| What this task involves |
Send back the records exactly as written, with no images.

| Raw data |
:::::
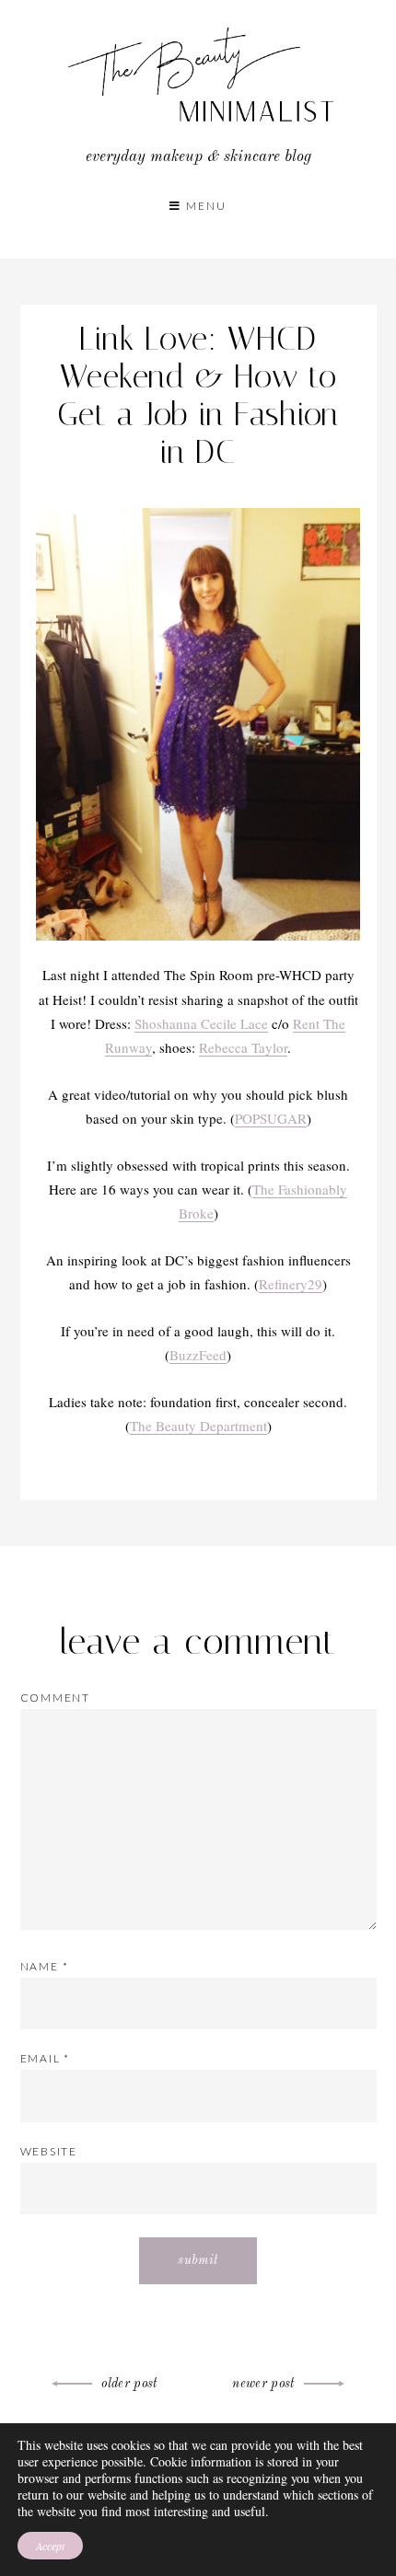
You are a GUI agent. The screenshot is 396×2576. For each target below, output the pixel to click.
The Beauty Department (198, 1425)
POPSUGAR (271, 1118)
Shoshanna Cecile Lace (201, 1023)
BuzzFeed (198, 1355)
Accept (50, 2545)
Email (45, 2058)
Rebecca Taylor (243, 1047)
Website (49, 2151)
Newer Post (263, 2383)
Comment (55, 1697)
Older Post (129, 2383)
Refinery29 (290, 1284)
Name (44, 1966)
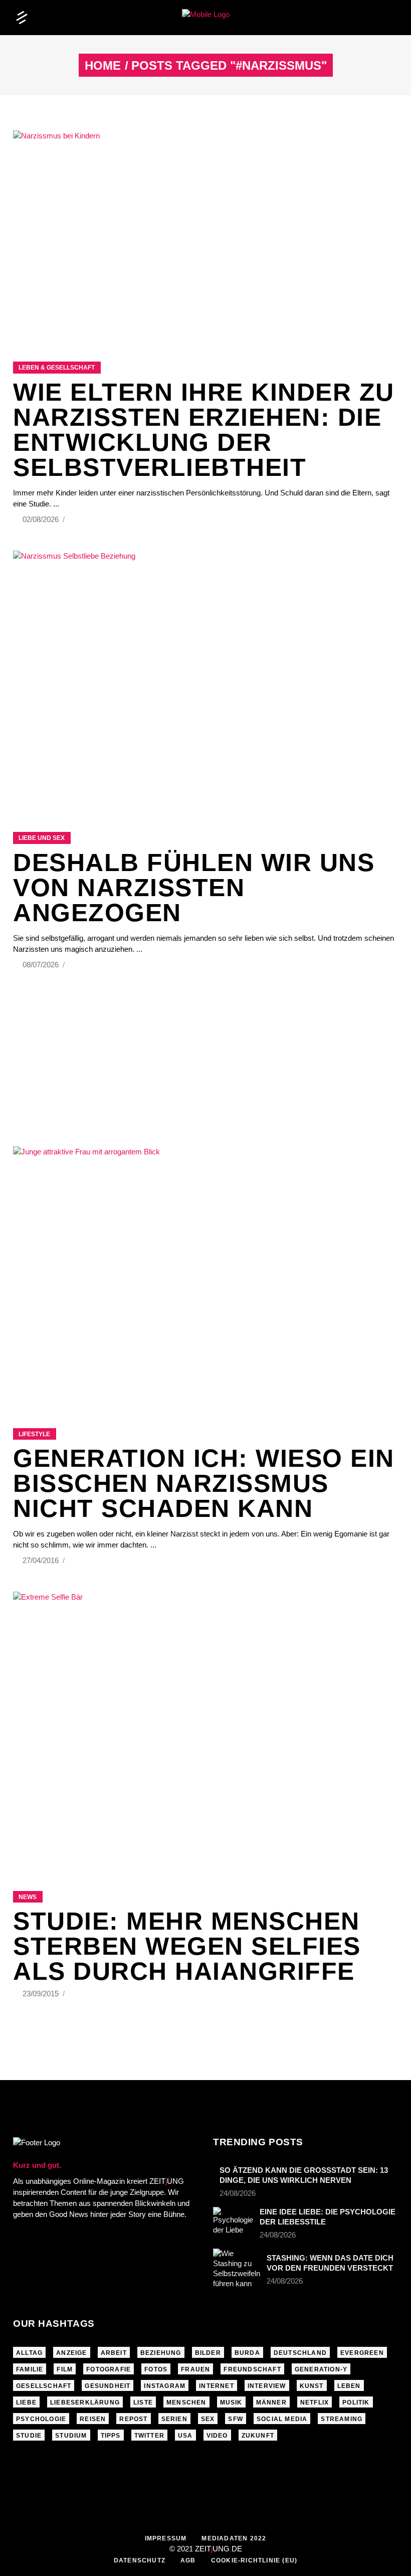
:::::
| Result of this exercise |
You are a GUI agent. The screenshot is 396×2576. For each target below, output the pixel to click.
The Beauty Department (198, 1425)
POPSUGAR (271, 1118)
Shoshanna Cecile Lace (201, 1023)
BuzzFeed (198, 1355)
Accept (50, 2545)
Email (45, 2058)
Rebecca Taylor (243, 1047)
Website (49, 2151)
Newer Post (263, 2383)
Comment (55, 1697)
Older Post (129, 2383)
Refinery29 (290, 1284)
Name (44, 1966)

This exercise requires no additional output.